Data listing
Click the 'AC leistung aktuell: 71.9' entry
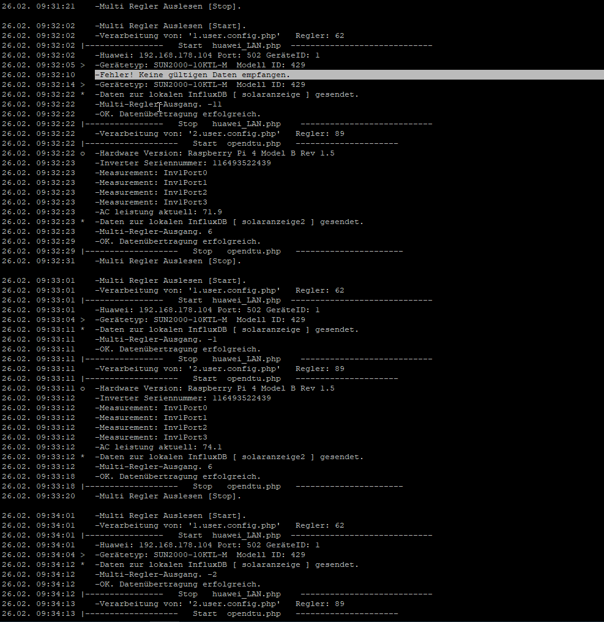This screenshot has height=622, width=604. tap(158, 212)
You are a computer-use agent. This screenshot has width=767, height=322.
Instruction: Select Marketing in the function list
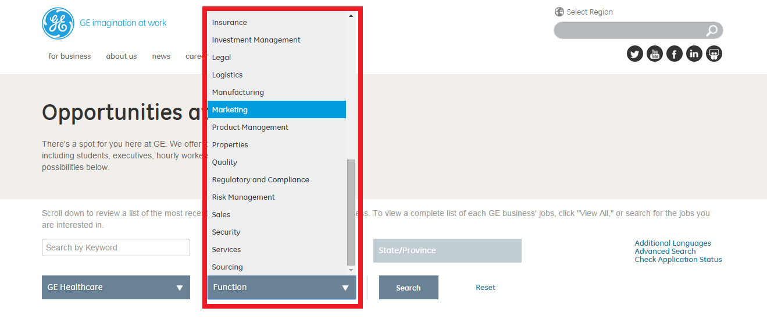tap(277, 109)
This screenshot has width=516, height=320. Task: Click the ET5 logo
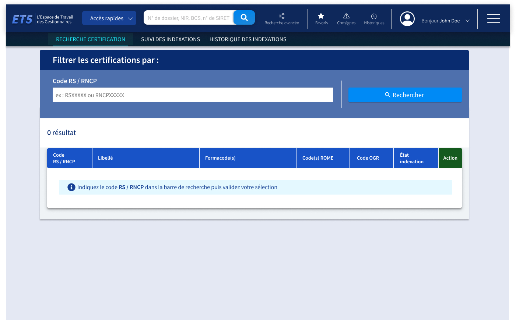pyautogui.click(x=22, y=19)
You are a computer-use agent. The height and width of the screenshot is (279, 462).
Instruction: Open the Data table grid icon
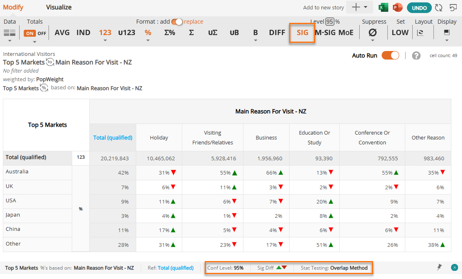tap(9, 33)
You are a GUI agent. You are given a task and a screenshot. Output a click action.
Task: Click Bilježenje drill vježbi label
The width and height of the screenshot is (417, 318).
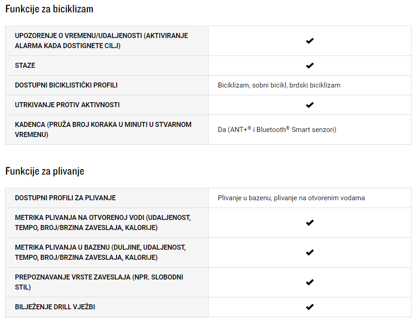55,307
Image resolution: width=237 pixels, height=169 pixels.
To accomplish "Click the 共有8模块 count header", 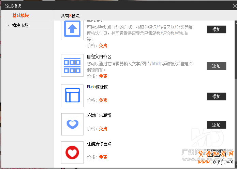I will [x=70, y=16].
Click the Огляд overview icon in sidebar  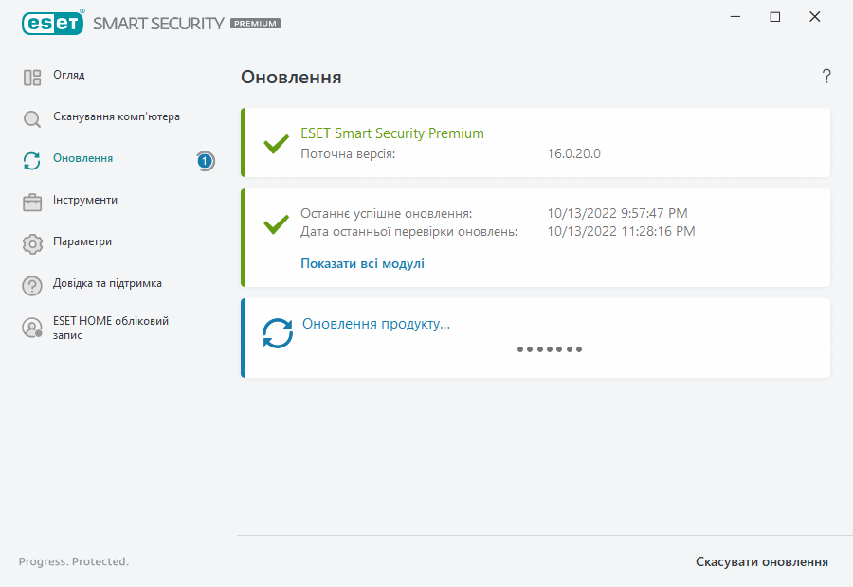pos(32,78)
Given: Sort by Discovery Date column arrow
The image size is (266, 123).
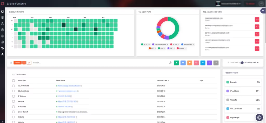Looking at the screenshot, I should pos(169,81).
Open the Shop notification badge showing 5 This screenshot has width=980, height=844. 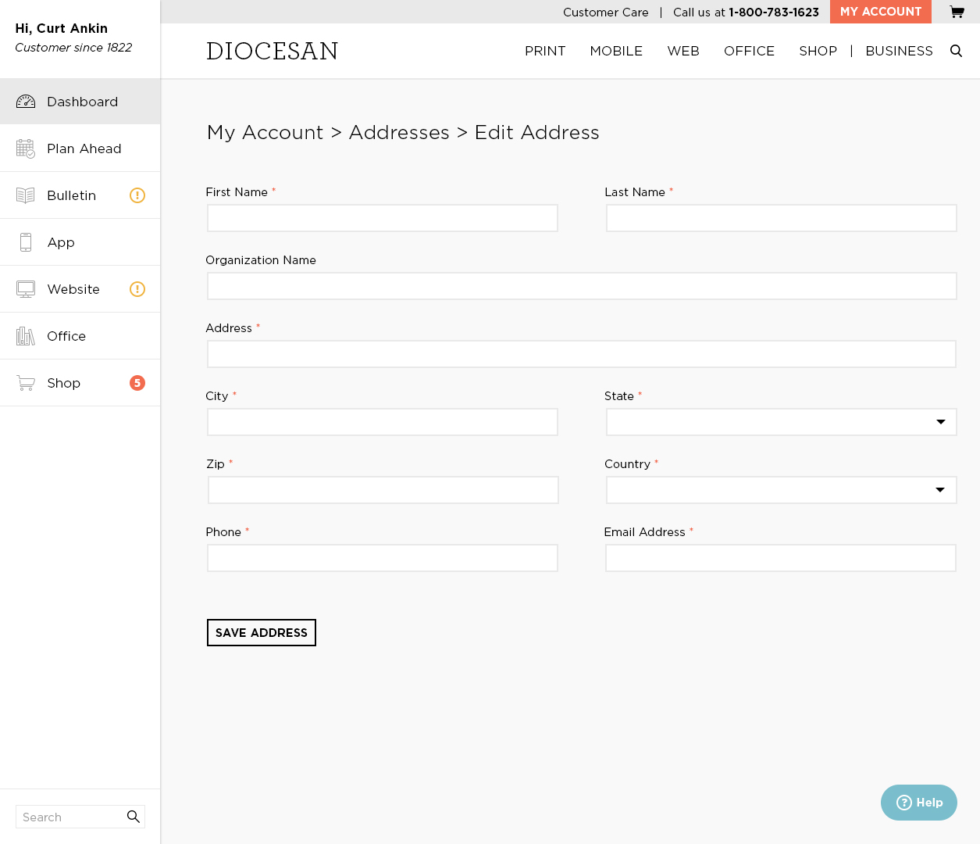coord(137,383)
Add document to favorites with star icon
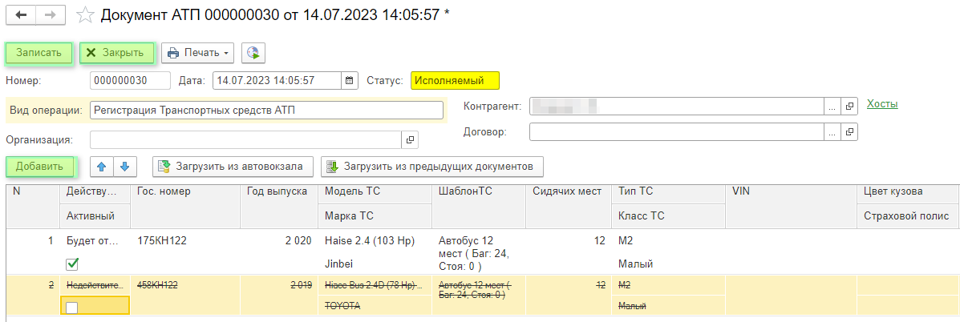Viewport: 960px width, 322px height. click(85, 15)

▶ **Set exercise**: Copy the lines from the start of the data listing through the line containing "tap(277, 109)", inclusive, replacing "Marketing" with "Sales" and leaving everything else unchanged. Leave the pictures out of your answer.

▶ **Solution**:
Click the 'AC leistung aktuell: 71.9' entry
This screenshot has height=622, width=604. tap(158, 212)
You are a computer-use agent. This screenshot has width=767, height=322.
Instruction: Select Sales in the function list
tap(277, 109)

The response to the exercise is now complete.